[Stored data]
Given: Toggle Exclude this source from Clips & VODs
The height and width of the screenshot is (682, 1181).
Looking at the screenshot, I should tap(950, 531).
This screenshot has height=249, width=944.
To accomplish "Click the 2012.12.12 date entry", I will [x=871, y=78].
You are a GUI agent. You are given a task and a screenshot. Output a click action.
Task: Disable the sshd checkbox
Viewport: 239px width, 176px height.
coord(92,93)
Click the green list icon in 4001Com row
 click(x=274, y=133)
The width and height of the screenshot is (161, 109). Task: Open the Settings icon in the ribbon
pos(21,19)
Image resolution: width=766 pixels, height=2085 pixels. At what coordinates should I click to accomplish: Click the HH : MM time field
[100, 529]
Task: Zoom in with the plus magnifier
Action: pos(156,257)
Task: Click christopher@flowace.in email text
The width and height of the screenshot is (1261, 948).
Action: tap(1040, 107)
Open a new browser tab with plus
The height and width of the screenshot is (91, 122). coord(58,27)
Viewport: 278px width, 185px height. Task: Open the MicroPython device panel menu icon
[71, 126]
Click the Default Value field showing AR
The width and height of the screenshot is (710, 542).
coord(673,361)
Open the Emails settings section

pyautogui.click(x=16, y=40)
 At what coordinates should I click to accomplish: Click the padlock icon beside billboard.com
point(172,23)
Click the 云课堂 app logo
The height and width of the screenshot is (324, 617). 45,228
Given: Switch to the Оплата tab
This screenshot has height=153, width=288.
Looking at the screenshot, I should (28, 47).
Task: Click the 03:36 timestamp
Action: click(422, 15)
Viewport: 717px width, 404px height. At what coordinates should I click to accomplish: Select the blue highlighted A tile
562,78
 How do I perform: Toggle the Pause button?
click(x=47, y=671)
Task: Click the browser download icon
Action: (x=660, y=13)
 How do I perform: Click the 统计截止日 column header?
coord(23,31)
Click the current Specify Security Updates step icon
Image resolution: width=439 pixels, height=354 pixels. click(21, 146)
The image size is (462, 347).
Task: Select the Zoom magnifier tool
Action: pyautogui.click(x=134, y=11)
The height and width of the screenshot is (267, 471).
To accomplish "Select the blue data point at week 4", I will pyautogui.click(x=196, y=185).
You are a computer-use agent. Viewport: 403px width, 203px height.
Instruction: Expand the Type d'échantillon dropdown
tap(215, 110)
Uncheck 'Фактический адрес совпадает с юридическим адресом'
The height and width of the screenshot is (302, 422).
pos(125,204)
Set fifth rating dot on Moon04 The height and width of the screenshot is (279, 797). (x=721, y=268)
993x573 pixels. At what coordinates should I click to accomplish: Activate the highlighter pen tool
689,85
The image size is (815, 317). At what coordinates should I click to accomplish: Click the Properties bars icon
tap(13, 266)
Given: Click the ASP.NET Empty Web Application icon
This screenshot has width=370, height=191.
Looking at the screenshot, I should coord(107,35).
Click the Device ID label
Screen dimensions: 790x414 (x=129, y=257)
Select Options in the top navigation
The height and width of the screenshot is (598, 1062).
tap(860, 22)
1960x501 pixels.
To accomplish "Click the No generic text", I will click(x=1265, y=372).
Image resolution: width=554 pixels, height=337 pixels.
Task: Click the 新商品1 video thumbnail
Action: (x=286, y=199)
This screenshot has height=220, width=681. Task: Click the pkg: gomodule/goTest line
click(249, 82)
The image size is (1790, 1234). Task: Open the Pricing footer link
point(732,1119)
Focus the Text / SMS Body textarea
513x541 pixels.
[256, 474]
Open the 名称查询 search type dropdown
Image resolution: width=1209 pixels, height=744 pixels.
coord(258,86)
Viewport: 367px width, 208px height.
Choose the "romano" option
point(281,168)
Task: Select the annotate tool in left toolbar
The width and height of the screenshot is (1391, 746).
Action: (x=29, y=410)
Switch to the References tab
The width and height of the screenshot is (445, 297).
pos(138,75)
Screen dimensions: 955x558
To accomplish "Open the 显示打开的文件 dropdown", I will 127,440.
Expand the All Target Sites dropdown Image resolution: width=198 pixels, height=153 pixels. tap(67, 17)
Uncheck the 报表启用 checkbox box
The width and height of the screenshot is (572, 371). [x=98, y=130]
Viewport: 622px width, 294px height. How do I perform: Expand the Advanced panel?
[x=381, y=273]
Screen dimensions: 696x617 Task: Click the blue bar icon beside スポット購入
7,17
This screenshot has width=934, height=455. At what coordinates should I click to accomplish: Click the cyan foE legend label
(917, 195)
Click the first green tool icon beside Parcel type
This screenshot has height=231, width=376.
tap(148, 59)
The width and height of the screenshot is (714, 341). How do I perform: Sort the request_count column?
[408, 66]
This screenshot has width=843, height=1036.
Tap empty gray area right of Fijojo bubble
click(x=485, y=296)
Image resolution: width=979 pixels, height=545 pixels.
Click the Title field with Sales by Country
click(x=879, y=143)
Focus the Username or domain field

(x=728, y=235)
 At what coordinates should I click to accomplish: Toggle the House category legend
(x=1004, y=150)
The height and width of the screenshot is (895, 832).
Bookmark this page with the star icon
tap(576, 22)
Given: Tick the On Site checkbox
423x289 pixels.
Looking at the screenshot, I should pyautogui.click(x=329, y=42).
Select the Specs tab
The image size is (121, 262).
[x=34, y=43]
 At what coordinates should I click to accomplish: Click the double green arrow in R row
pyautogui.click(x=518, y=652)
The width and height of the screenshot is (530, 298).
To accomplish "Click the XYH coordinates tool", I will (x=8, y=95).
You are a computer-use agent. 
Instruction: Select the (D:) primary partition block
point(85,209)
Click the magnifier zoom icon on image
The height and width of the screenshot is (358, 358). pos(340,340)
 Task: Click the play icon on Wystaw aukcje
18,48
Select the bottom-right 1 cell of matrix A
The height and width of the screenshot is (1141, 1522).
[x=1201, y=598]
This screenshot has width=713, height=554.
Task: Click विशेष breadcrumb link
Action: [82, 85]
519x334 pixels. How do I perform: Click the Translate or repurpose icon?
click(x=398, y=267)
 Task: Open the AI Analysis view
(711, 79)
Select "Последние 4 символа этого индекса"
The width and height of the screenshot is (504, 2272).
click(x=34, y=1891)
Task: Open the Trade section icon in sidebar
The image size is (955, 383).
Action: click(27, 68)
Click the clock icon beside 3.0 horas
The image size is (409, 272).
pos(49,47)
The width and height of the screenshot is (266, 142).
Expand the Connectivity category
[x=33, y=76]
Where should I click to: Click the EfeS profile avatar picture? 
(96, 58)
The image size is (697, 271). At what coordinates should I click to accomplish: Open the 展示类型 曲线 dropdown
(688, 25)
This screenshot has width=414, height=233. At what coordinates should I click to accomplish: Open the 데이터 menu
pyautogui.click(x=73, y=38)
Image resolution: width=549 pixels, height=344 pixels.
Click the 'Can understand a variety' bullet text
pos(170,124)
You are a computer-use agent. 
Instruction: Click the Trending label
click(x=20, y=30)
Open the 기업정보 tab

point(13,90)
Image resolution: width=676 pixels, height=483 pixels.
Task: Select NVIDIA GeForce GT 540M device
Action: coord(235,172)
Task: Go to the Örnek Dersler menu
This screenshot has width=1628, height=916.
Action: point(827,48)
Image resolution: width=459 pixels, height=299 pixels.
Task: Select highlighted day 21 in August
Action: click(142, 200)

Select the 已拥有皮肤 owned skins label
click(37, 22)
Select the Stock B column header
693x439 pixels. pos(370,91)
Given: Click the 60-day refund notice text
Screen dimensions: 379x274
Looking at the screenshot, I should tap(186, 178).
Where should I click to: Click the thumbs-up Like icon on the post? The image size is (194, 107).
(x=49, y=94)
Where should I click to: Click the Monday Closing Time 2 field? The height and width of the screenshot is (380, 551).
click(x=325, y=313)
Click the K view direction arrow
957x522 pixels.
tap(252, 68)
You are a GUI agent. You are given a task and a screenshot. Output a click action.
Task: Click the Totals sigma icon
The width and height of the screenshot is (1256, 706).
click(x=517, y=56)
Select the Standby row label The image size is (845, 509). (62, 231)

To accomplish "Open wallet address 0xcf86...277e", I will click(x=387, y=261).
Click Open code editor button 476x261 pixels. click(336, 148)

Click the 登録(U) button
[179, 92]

**Required action:**
Nothing but the lines above from the one containing "The image size is (955, 383)." through the one containing "Task: Go to the Örnek Dersler menu" should appear in the answer, each repeated exactly.

**Written reply:**
The image size is (955, 383).
Action: click(27, 68)
Click the clock icon beside 3.0 horas
The image size is (409, 272).
pos(49,47)
The width and height of the screenshot is (266, 142).
Expand the Connectivity category
[x=33, y=76]
Where should I click to: Click the EfeS profile avatar picture? 
(96, 58)
The image size is (697, 271). At what coordinates should I click to accomplish: Open the 展示类型 曲线 dropdown
(688, 25)
This screenshot has width=414, height=233. At what coordinates should I click to accomplish: Open the 데이터 menu
pyautogui.click(x=73, y=38)
Image resolution: width=549 pixels, height=344 pixels.
Click the 'Can understand a variety' bullet text
pos(170,124)
You are a computer-use agent. 
Instruction: Click the Trending label
click(x=20, y=30)
Open the 기업정보 tab

point(13,90)
Image resolution: width=676 pixels, height=483 pixels.
Task: Select NVIDIA GeForce GT 540M device
Action: coord(235,172)
Task: Go to the Örnek Dersler menu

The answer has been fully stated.